Title:
03ps02 Waning Immunity Solution

Description:

Now, let's look at the solution for a problem concerning waning immunity.

First things first, the constant waning time should be defined as 2 times the infectious time.

We can show this mathematically using the equations we have for the

derivatives of S, I, and R with their respective time.

We know that after a long period of time you want to attain a steady state situation

and there's a number of people in each portion to the population

susceptible, infected, and recover stays constant.

Since they want to find out how long people should spend in the recovered stage,

we start with the time derivative of R and set that equal to zero.

Since you know that Rdot now has an extra term added to it or actually subtracted from it

showing the number of people that are leaving the recovered population

and going back to the infected population.

We can set these to terms right here equal to zero as well.

Just to note, I've used CINF to stand for the infectious time

and CWAN to stand for the waning time.

Now with just a little bit of Algebra, we come up with the answer that R=2I.

Since we know that we want the number of recovered people to be twice the number

of infected people, we can plug in this extra information to the equation above

and end up with the answer that the waning time is equal to twice the infectious time.

This put us directly into the next part of the problem.

We defined R to S in the same way that I to R is defined except that we replace infectious time

as the waning time and I step with R step as you can see right here.

Then moving on to our recursive relations, for each element in a step plus one position,

we need to take into account the value of the previous element in the number of people

added and subtracted from the population during each time step.

We know that the one thing that has changed in this model from the standard SIR model

is that people are now moving from the recovered population back to the susceptible population.

This is why we've needed to add in this extra term R to S, which we subtract from R and add to S.

Now, let's run the program and see what we get.

Here we see we end up with this fancy graph,

which has three different series for the three different parts of the population we're looking at.
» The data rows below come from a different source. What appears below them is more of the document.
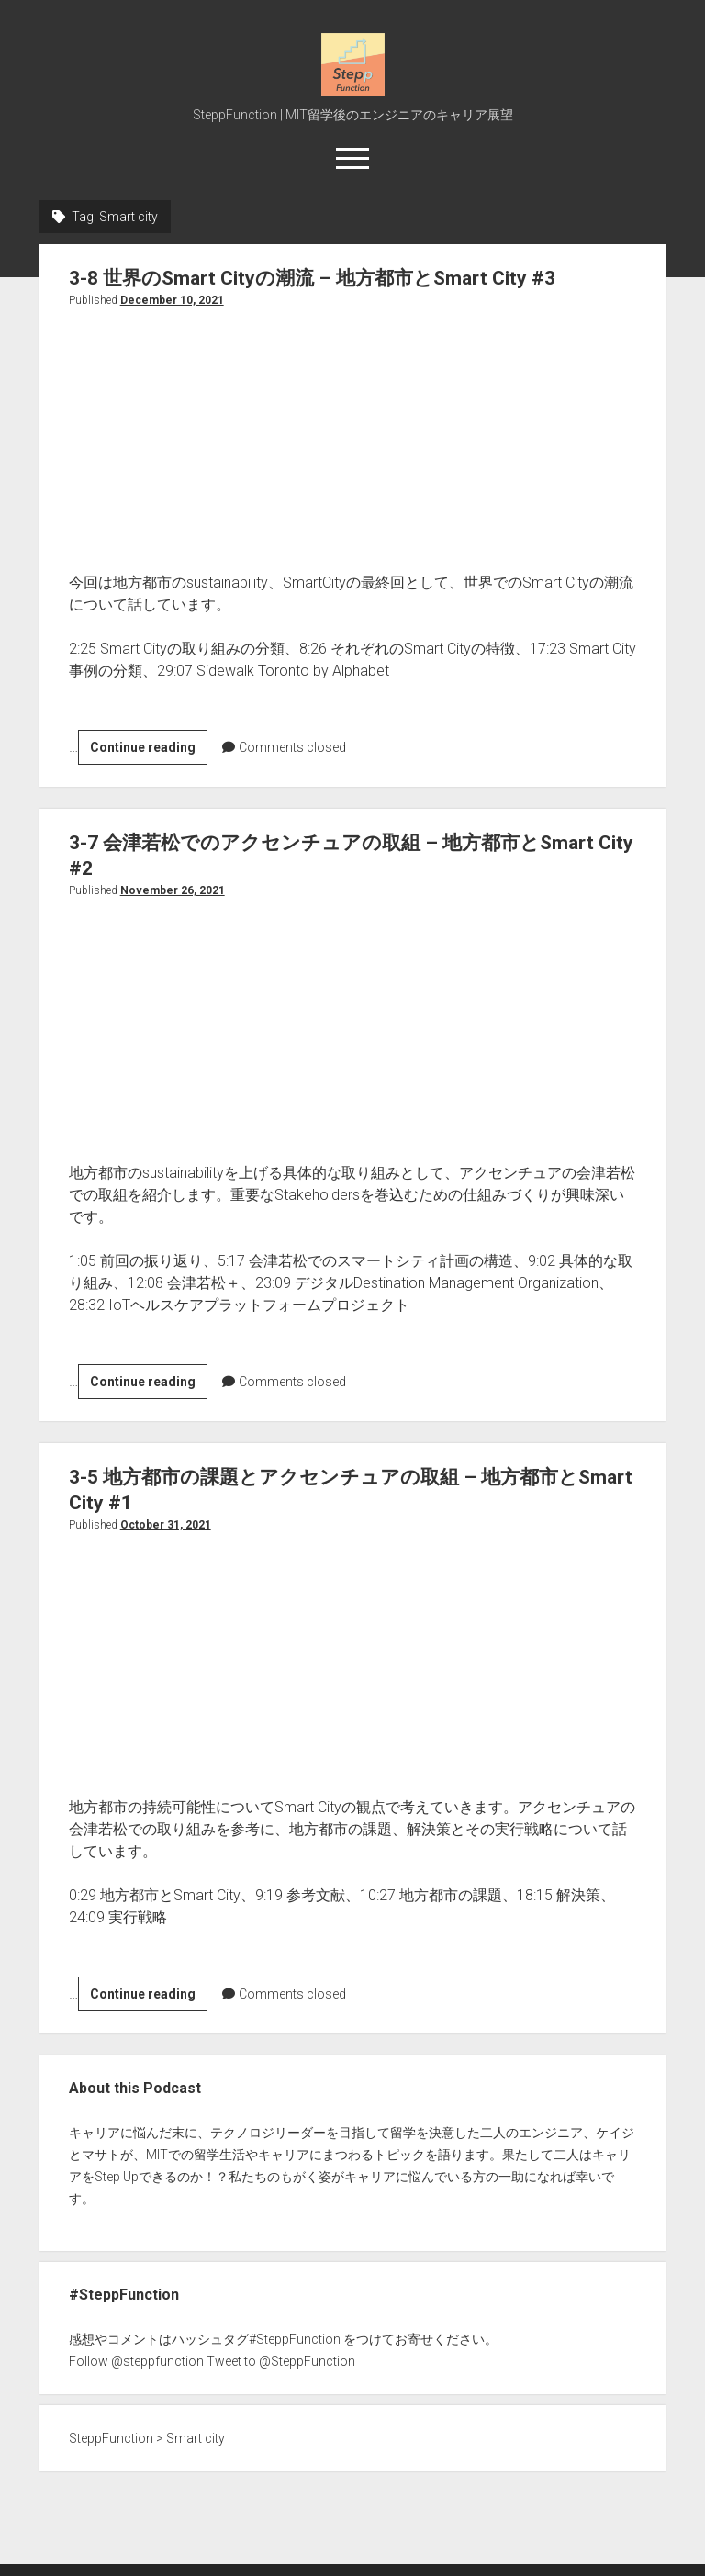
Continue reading (148, 750)
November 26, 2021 (172, 890)
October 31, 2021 (165, 1524)
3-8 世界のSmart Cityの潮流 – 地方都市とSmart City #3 (312, 278)
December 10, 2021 (172, 300)
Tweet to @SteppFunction (281, 2361)
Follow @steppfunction (136, 2361)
Remembering how we set the initial values for S, I, and R.

Remember that the blue line here stands for the susceptible population.

The green line stands for the infected population,

and the red line stands for the recovered population.

And the maximum time that we're looking at 60 days,

you can see that the red line is graphing twice as many people over here

as the green line is marking, which is exactly the answer that we wanted to end up with.

Congratulations on successfully completing the first problem of Unit 3.